> **Directions for this task**
When the line with "Given: Select the Page indexing row label" comes up, set it down and every later line to the end of the data, exactly and without pictures.

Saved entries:

━━━━

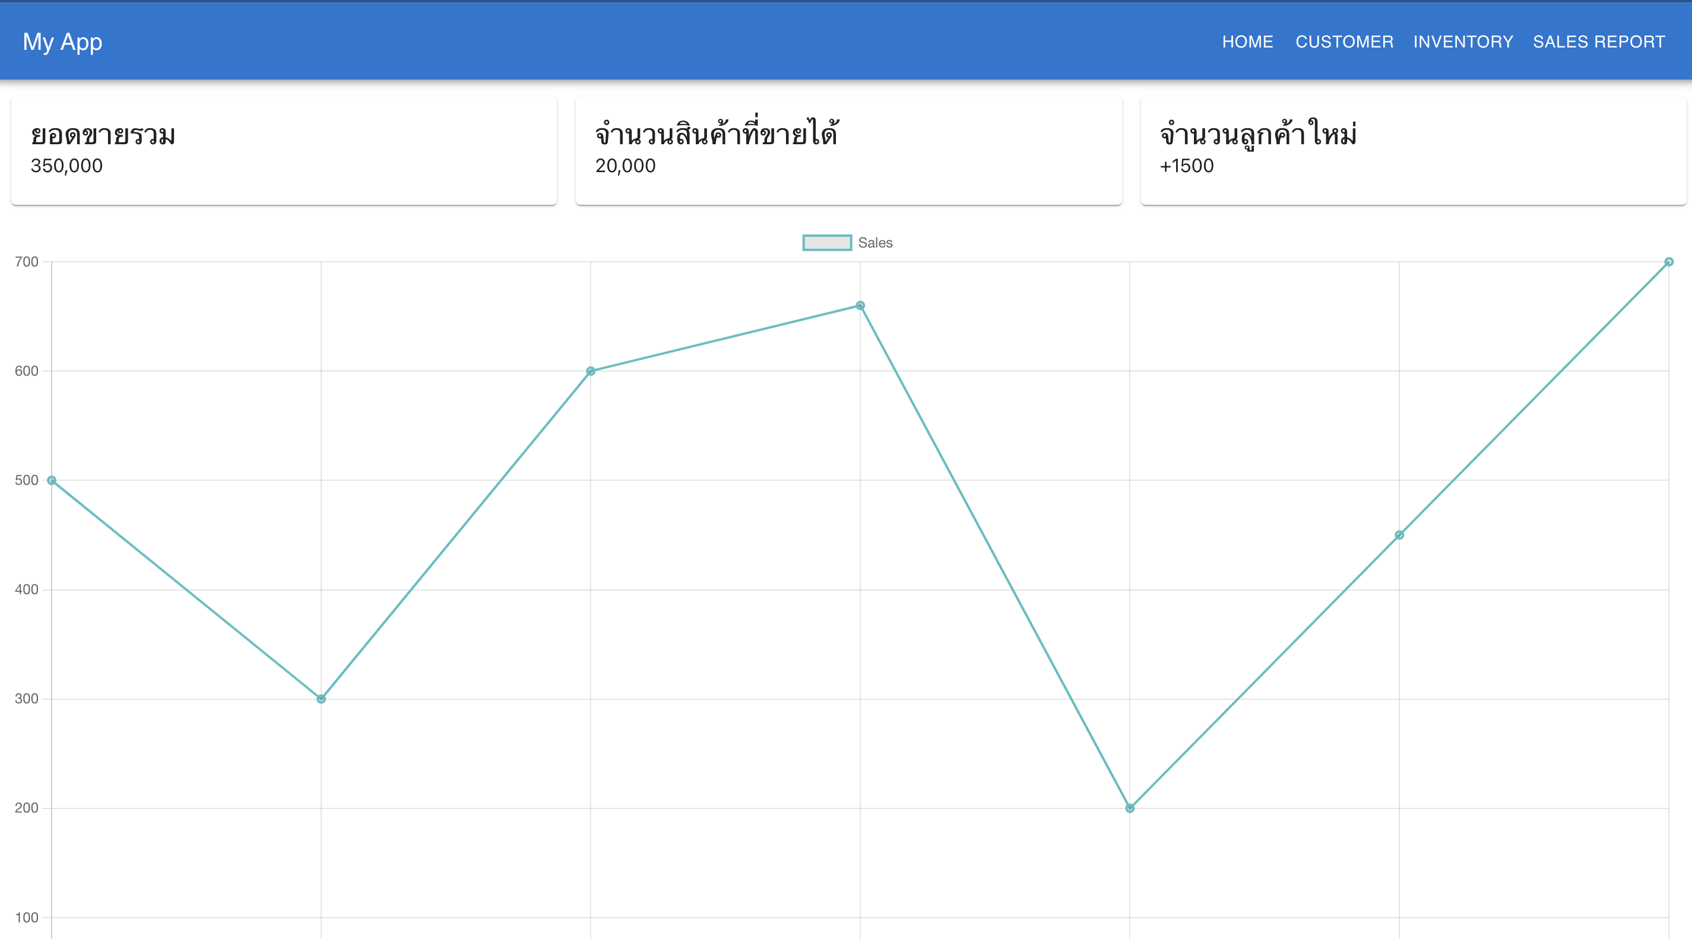Click the Sales legend icon in chart
Viewport: 1692px width, 939px height.
824,243
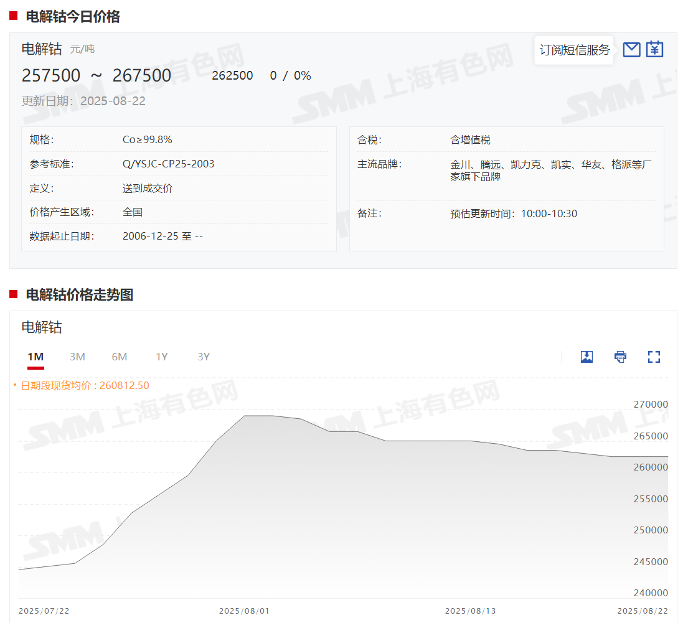
Task: Click the print chart icon
Action: (x=620, y=357)
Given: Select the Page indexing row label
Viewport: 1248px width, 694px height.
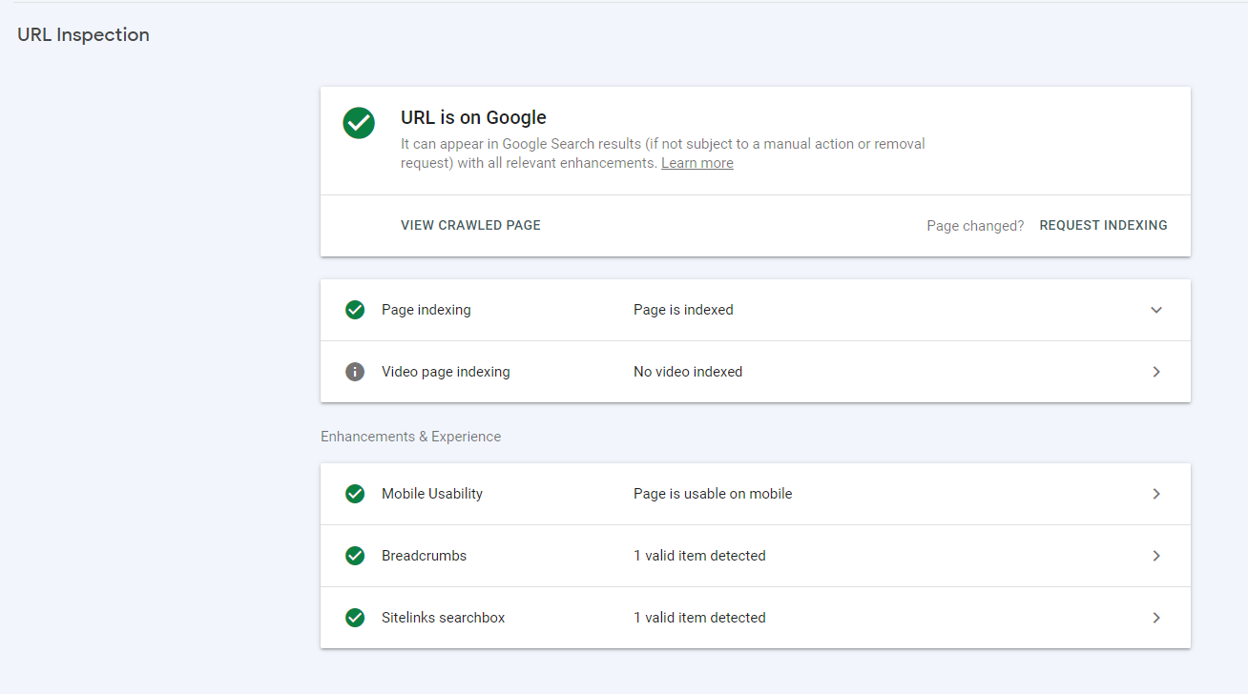Looking at the screenshot, I should tap(426, 310).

━━━━

> **Output for this task**
Given: Select the Page indexing row label
Viewport: 1248px width, 694px height.
Looking at the screenshot, I should tap(426, 310).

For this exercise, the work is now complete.